Difference between to, too and two
Can be used as a preposition of movement or direction. It indicates the place you arrive at as a result of moving.
- I will take a taxi to the airport.
- We are going to the stadium tonight.
- The train to Montreal leaves in twenty minutes.
- What is the quickest way to the beach?
From X to Y: To refers to the end point of a time period.
- The office is open from 8.30am to 6.30pm.
- She works from 9 to 5.
Note: when we do NOT have the starting time, we use until.
- Today I think I’ll only work until 5.
It identifies the person or thing affected or receiving something
- I gave a present to my friend Paulina.
- Can you give my keys to Jack?
- They were not very nice to him.
Can be used to show a change of state, condition or quality
- We waited for the traffic lights to change from red to green.
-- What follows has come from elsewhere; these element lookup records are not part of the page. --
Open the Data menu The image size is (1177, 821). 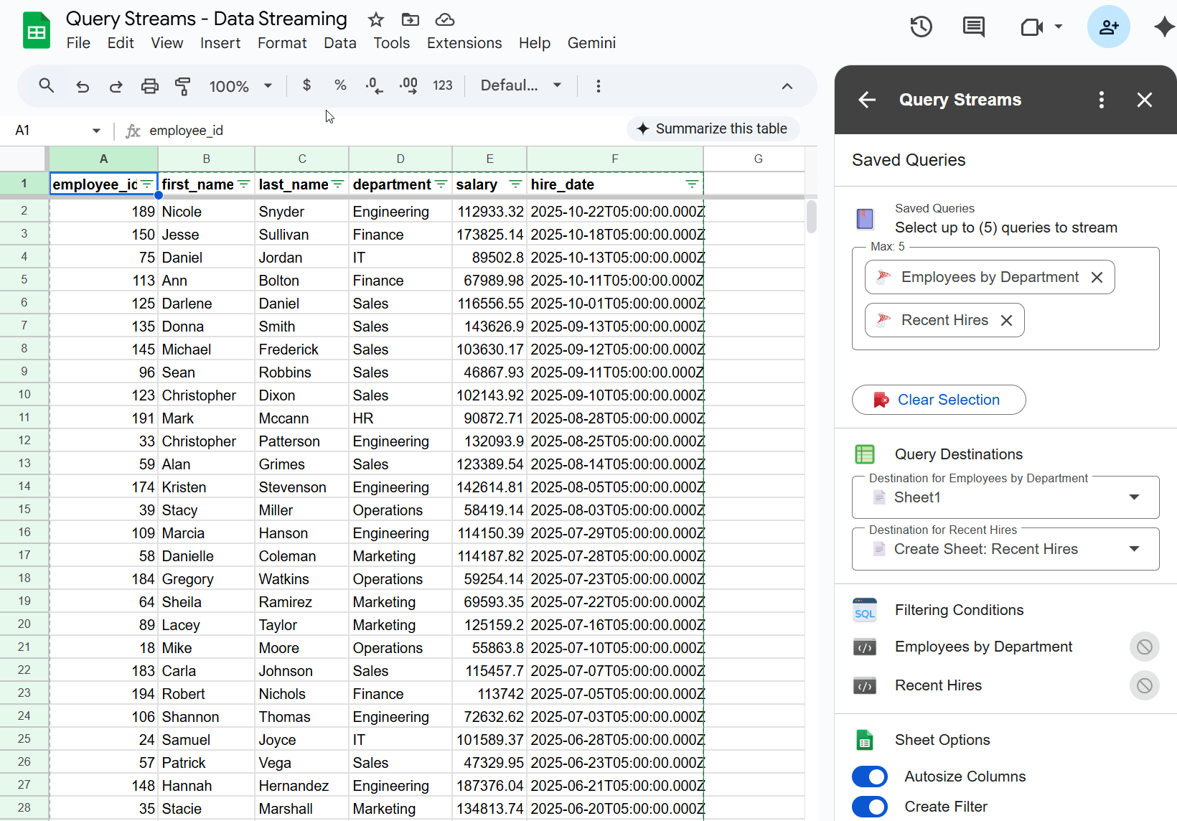pyautogui.click(x=339, y=43)
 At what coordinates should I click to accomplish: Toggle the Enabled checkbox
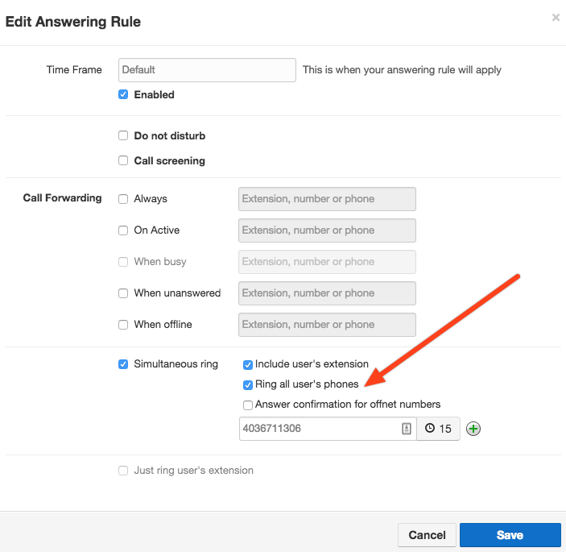(x=123, y=94)

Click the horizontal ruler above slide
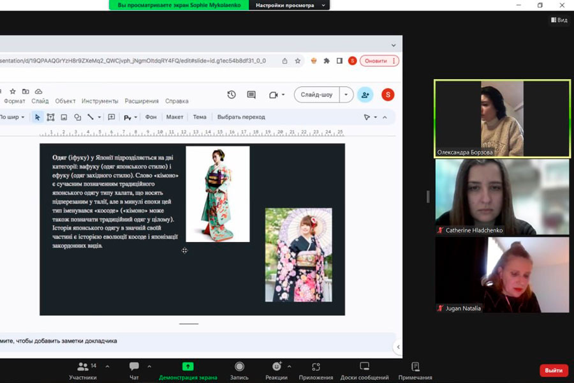191,133
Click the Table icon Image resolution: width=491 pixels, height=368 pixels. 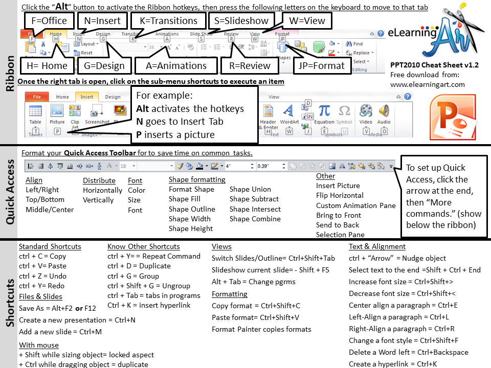click(36, 110)
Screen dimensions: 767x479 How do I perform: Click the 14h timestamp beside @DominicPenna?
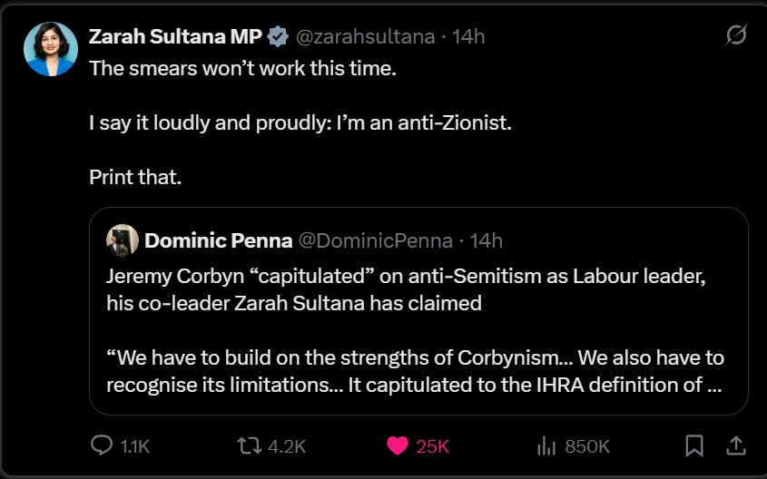pos(486,240)
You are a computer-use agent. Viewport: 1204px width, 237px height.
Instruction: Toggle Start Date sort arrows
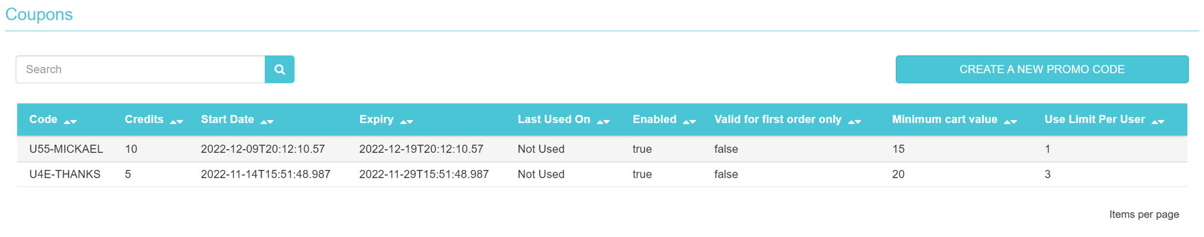[x=267, y=122]
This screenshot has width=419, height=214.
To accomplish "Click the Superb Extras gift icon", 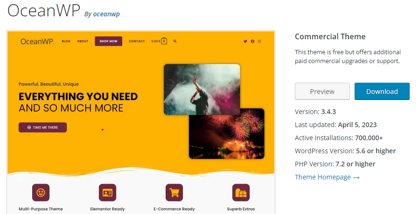I will (x=241, y=193).
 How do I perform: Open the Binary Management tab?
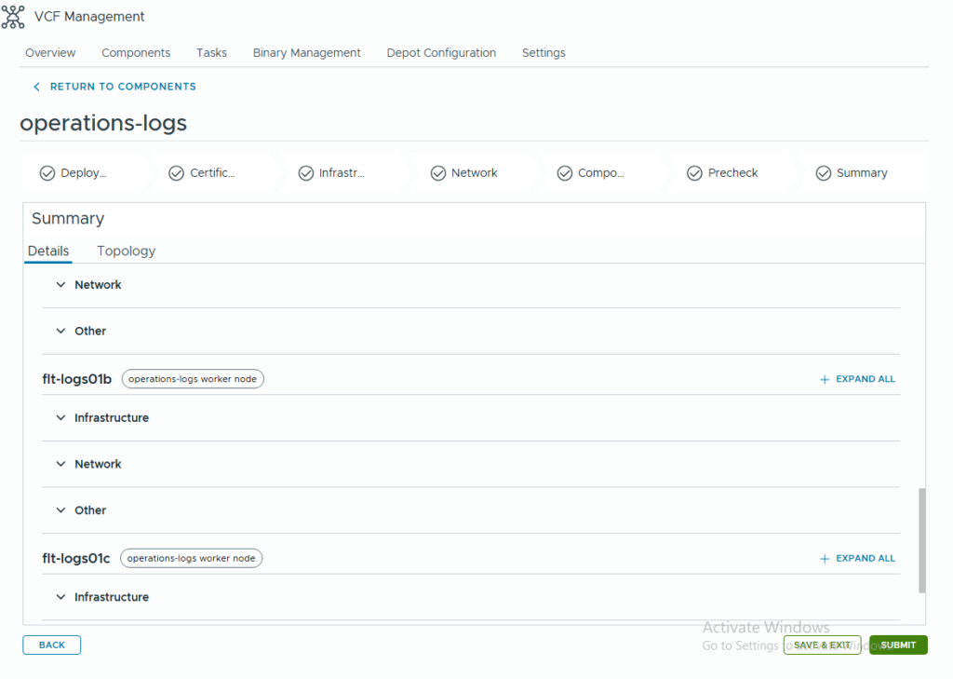306,53
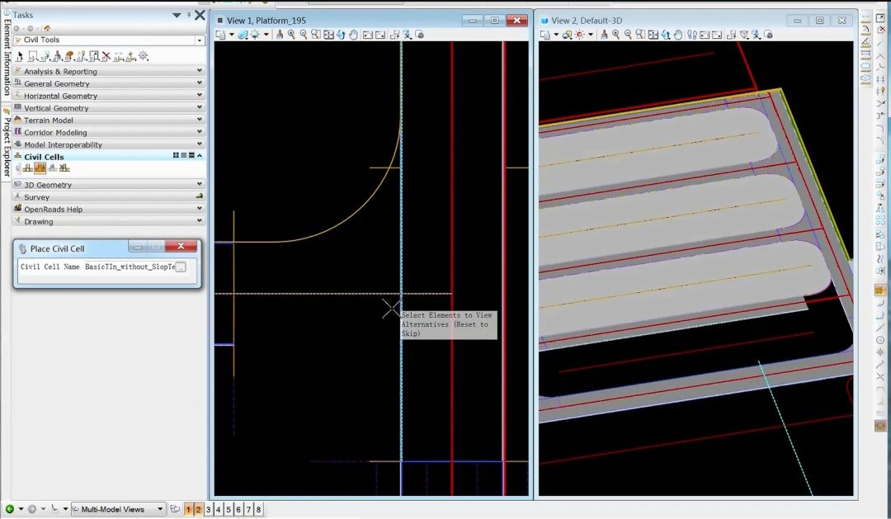Open the Civil Tools task dropdown
This screenshot has width=891, height=519.
[x=199, y=40]
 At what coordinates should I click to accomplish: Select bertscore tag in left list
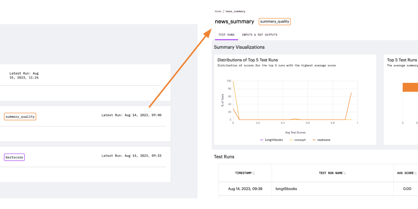pos(14,157)
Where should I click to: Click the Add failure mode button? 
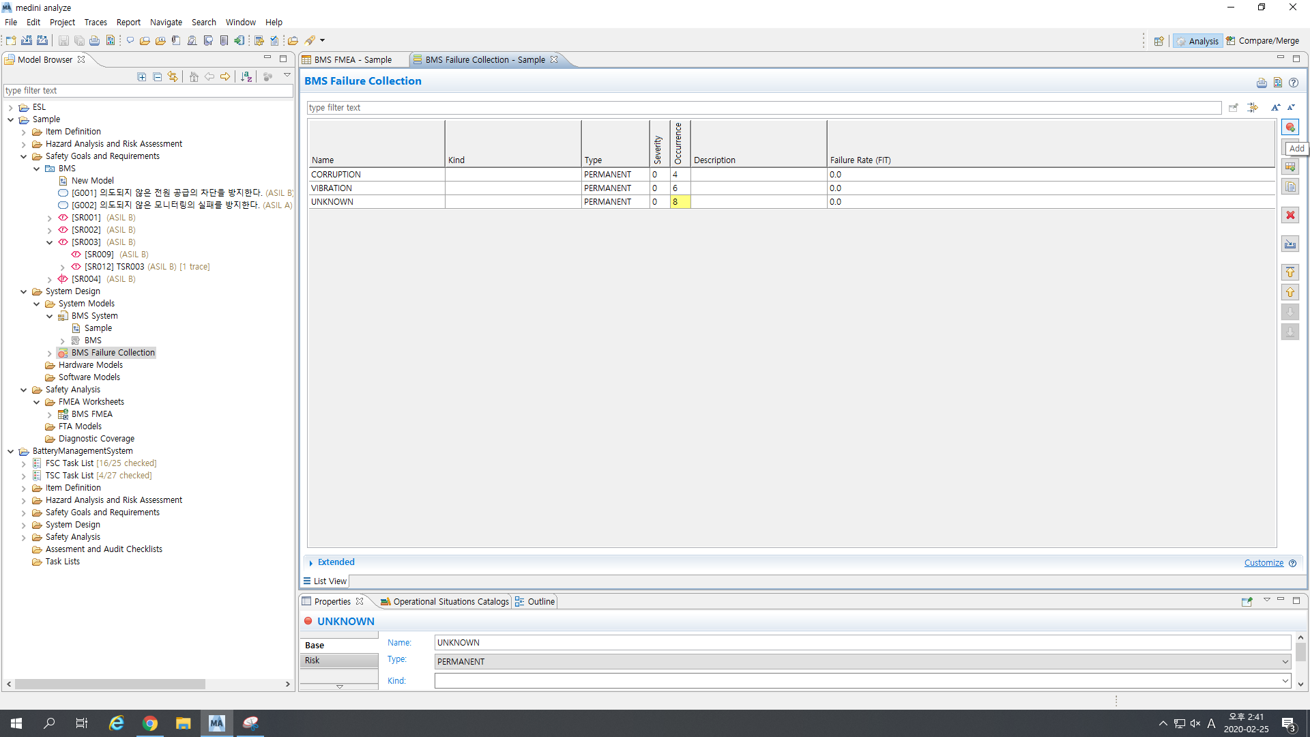1290,128
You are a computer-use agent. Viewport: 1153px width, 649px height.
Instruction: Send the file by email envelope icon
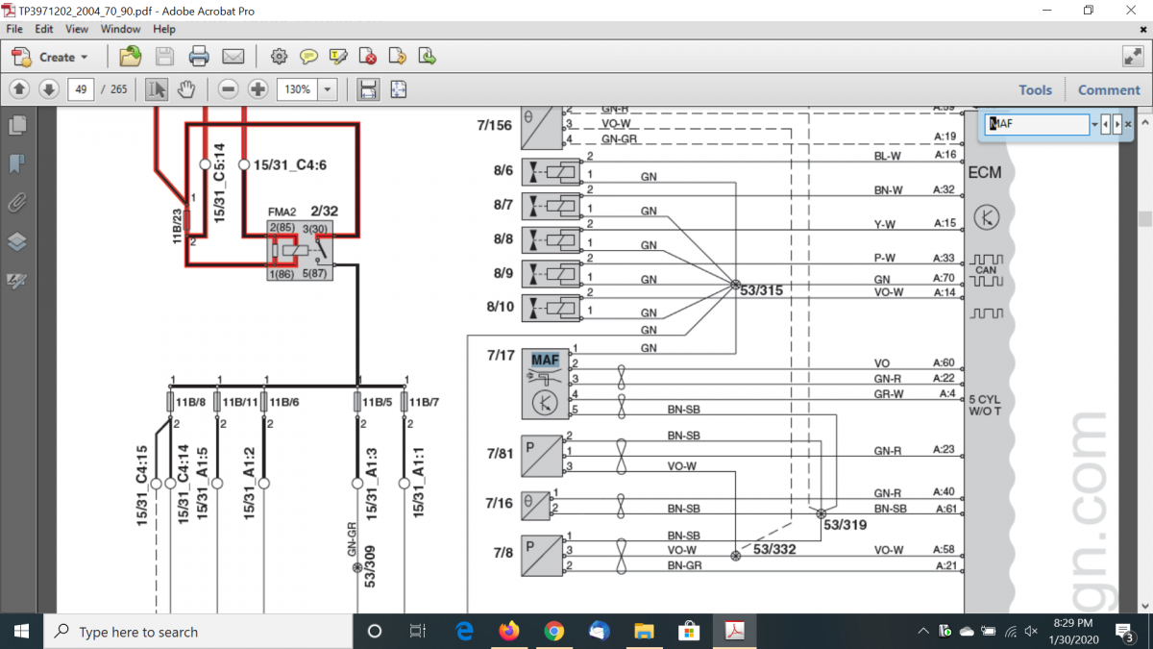click(x=233, y=57)

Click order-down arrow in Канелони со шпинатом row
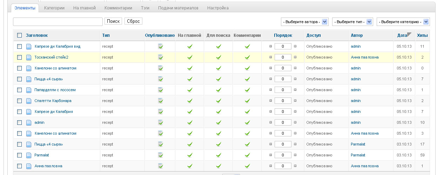coord(295,68)
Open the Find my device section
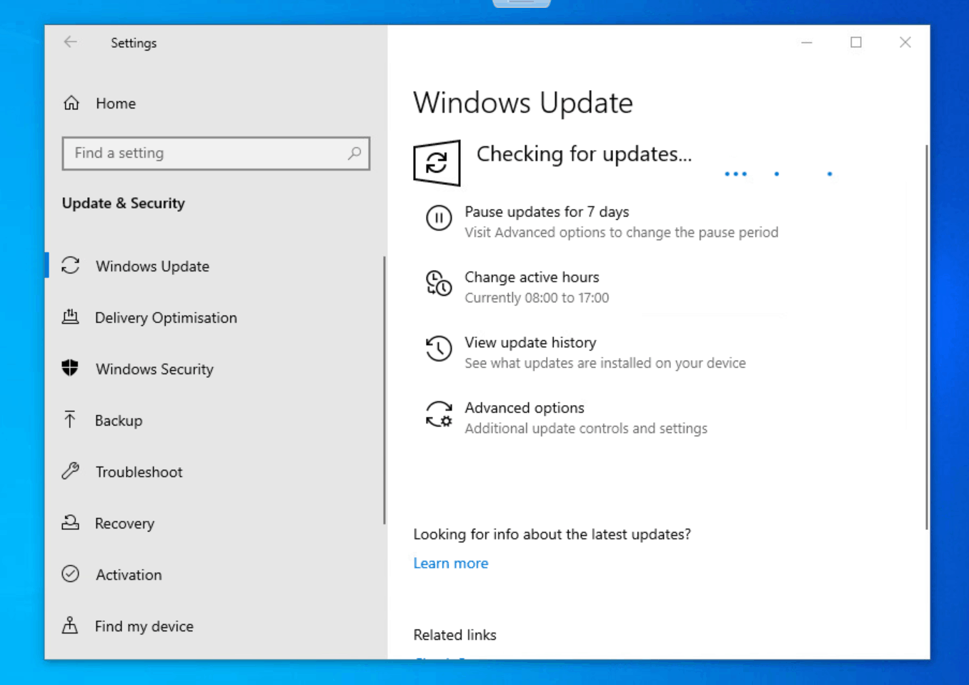969x685 pixels. point(144,626)
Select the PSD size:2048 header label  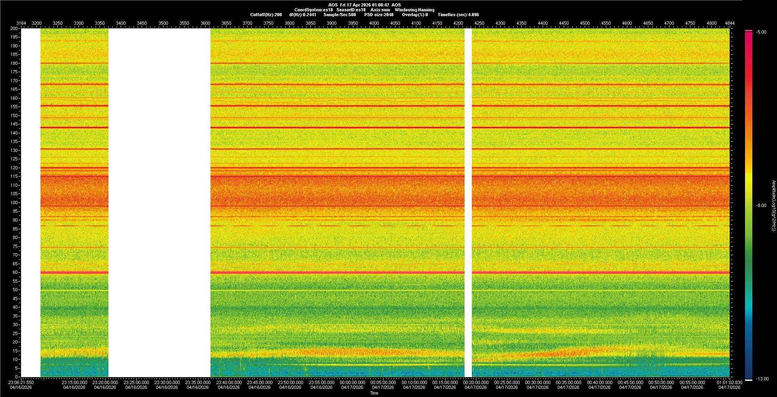pos(378,15)
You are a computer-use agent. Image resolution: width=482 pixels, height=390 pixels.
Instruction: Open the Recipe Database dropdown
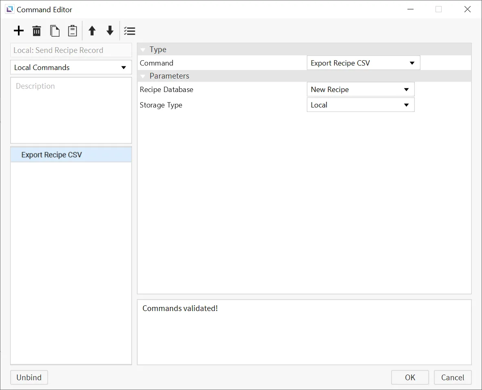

- She tore the letter to pieces.
Can be used as the first part of an infinitive (To + Verb = Infinitive). Notice when two verbs are together, the second verb is in the infinitive form (except Modal verbs and To Be)
- I need to study.
- We want to help.
- I need to pack my clothes.
- To be or not to be.
Can be used before an adjective or an adverb for reinforcement to mean ‘very‘ or ‘more than…‘
- This dress is too big for me. (too + adjective)
- You are speaking too quickly; I cannot understand. (too + adverb)
Can be used as an adverb to mean ‘also’ or ‘in addition‘
- Sell the house and furniture too. (= also)
- I was very tired last night and my friend was too. (= also)
Too much and Too many refer to an excessive amount of something.
Too much (+ uncountable noun)
Too many (+ plural noun)
- Sorry, I can’t go. I have too much work to do.
- There were too many people in the room.
- I have eaten too much. (= too much food)
Only used as a number. Two = 2
- There are two cars in the car park.
- I have two arms and two legs.
- I can speak two languages, English and Spanish.